In una gita non programmata a Boston i tre hanno modo di conoscersi meglio e di confrontare le proprie solitudini. Si scopriranno così le motivazioni del comportamento dei due personaggi maschili. Paul Hunham, figlio unico, sfoga con un eccesso di rigore la sua frustrazione di “perdente” per essere stato ingiustamente espulso da Harvard da studente, mentre si scopre che il padre di Angus Tully non è morto ma rinchiuso nell’ospedale psichiatrico di Boston e lo stesso ragazzo, nonostante non abbia ancora 18 anni, va in terapia e prende medicine antidepressive.
Peccato che le situazioni e le evoluzioni caratteriali dei protagonisti siano molto prevedibili e il finale sia costruito appositamente per commuovere.

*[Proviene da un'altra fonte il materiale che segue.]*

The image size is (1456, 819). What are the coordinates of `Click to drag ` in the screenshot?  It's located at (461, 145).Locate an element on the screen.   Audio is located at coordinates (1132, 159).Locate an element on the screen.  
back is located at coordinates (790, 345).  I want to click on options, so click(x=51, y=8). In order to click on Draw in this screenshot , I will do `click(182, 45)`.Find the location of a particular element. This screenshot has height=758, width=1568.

Quanti “bisbetici domati” abbiamo visto al cinema? Quanti scontri di personalità si trasformano in amicizia sullo schermo? In conclusione, anche se la regia è condotta con garbo, il film si regge prevalentemente sulla bravura di Paul Giamatti e su alcune battute ironiche.
Il film sembra girato proprio in quegli anni ‘70, pieno di dettagli vintage dell’epoca con una fotografia desaturata e dissolvenze incrociate, mentre il paesaggio innevato del Vermont e del Massachusetts sembra sottolineare la condizione di solitudine dei protagonisti.